Cannabis Use Accommodation in the Workplace
I am busy assisting employers become prepared to manage the risks associated with cannabis use by employees who perform work in safety sensitive work positions. The implications of cannabis use in safety sensitive positions in the Canadian workplace is fluid and will continue to evolve as new information is confirmed through research. Everyone is sifting through the incredible amount of data attempting to discern what to consider when developing cannabis risk management strategies in the workplace.
It is important to approach risk associated with cannabis legalization in the workplace within existing fitness for work principals. The 'noise' surrounding the cannabis topic is precipitating a reactive approach to the issue. Workplaces already have established policies in place to manage risks associated with mood altering substances from a recreational use perspective. Legalization of cannabis does not change best practices required to manage risk associated with mood altering substances. There are specific considerations related to the determination the required hours for employees performing safety sensitive positions after cannabis use.

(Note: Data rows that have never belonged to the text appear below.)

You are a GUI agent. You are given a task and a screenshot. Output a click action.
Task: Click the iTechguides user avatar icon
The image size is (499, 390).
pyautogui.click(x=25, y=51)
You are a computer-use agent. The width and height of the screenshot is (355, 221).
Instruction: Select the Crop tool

However, I would like to share my thoughts on another implication of cannabis use that poses a significant risk in the workplace.
Accommodation of medical cannabis authorization is an area that does require thoughtful consideration by employers. I am aware of employers who have approved employee requests for accommodation, for the use of cannabis in the workplace, simply through receipt of the authorization. Employers have the responsibility to ensure the standard of safety in the workplace, including having the right to be fully informed when managing accommodation in the workplace, irrespective of the nature of the request. The duty to accommodate legislation does not supersede the employer's responsibility to maintain the required standard of safety. The duty to accommodate legislation is based on the expectation for stakeholders to work together to accommodate protected grounds in the workplace. This translates to employers and employees making compromises and identifying reasonable accommodation solutions that do not result in risk to the standard of safety.

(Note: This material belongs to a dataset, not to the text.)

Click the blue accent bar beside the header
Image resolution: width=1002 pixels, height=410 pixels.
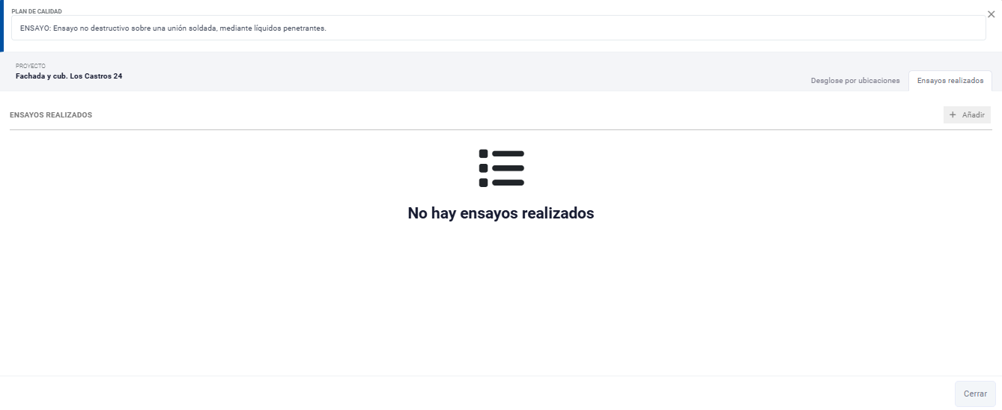[x=2, y=26]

This leads to first threshold when assessing requests for accommodation of cannabis on the basis of medical treatment in the workplace. It may seem obvious to assume there is an actual condition when an accommodation request is submitted however questioning whether a condition exists and substantiated in objective medical evidence, is the first step in reviewing accommodation. Unfortunately, employees may have the expectation that cannabis use authorization will be accommodated because the authorization is received from a physician. However, employers have the right to confirm that a condition has been diagnosed and requires ongoing treatment. Employers are reminded the right to information does not include access to medical information considered confidential under Human Rights legislation and the Health Information Act. In a number of cases, I have reviewed authorizations for cannabis use where there was a lack of objective medical evidence that a condition exists.

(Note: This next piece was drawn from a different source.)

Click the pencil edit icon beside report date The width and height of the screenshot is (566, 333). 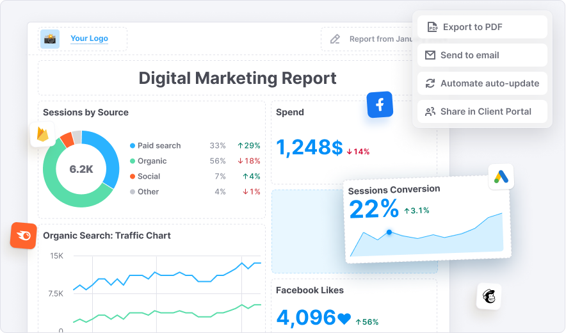coord(335,39)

Secondly, it is critical to confirm the threshold of need regarding ongoing treatment in every case where an employee requests accommodation for cannabis use when performing safety sensitive duties. Employers also have the right to request confirmation that an employee's medical condition has been adequately assessed, monitored including appropriate follow-up and written fitness for work clearance. I have been involved in cases were a medical condition exists, without adequate rationale for any treatment, far less cannabis use authorization. For example; if the employee's medical condition has existed for 10 years without active treatment, it is appropriate for the employer to question why treatment with cannabis is now being authorized.
The last threshold to be addressed, is the type of treatment recommended, directed or authorized by the physician. Accommodation in the workplace does not specifically presume protection for the type of treatment in the management of a medical condition. Employees generally do not have the right to choose or "self-select" methods of treatment, if there are alternative treatment options which result in reduced risk in the performance of safety sensitive work functions. There are recognized "lines of treatment" prescribed by medical practitioners prior to the consideration of a poorly understood mood-altering substance such as cannabis. Employees have the responsibility to provide confirmation from their family physician (versus the authorizing physician who does not know the employee's medical history) that traditional treatment options have been tried prior to cannabis authorization. In other words, cannabis is not considered as a primary treatment of medical conditions and is especially relevant for employees who perform safety sensitive positions in the workplace.
Employers need to address requests for accommodation of cannabis use in the workplace through clear process language in fitness for work policies. Being prepared before requests are submitted will prevent reactive responses, incomplete assessments and the potential of setting a negative precedence.
The future of accommodation of cannabis use in the workplace is challenging and will be defined as case law rules on employer practices. Final thoughts highlight the need for employers to exercise rigor when managing accommodation requests for the use of cannabis by employees who perform safety sensitive positions. Taking the time to become fully informed prior to making decisions and accessing occupational health experts to assist with the assessment of outlined thresholds is critical to ensuring the integrity of accommodation best practice at the same time as preventing risk to the standard of safety in the workplace.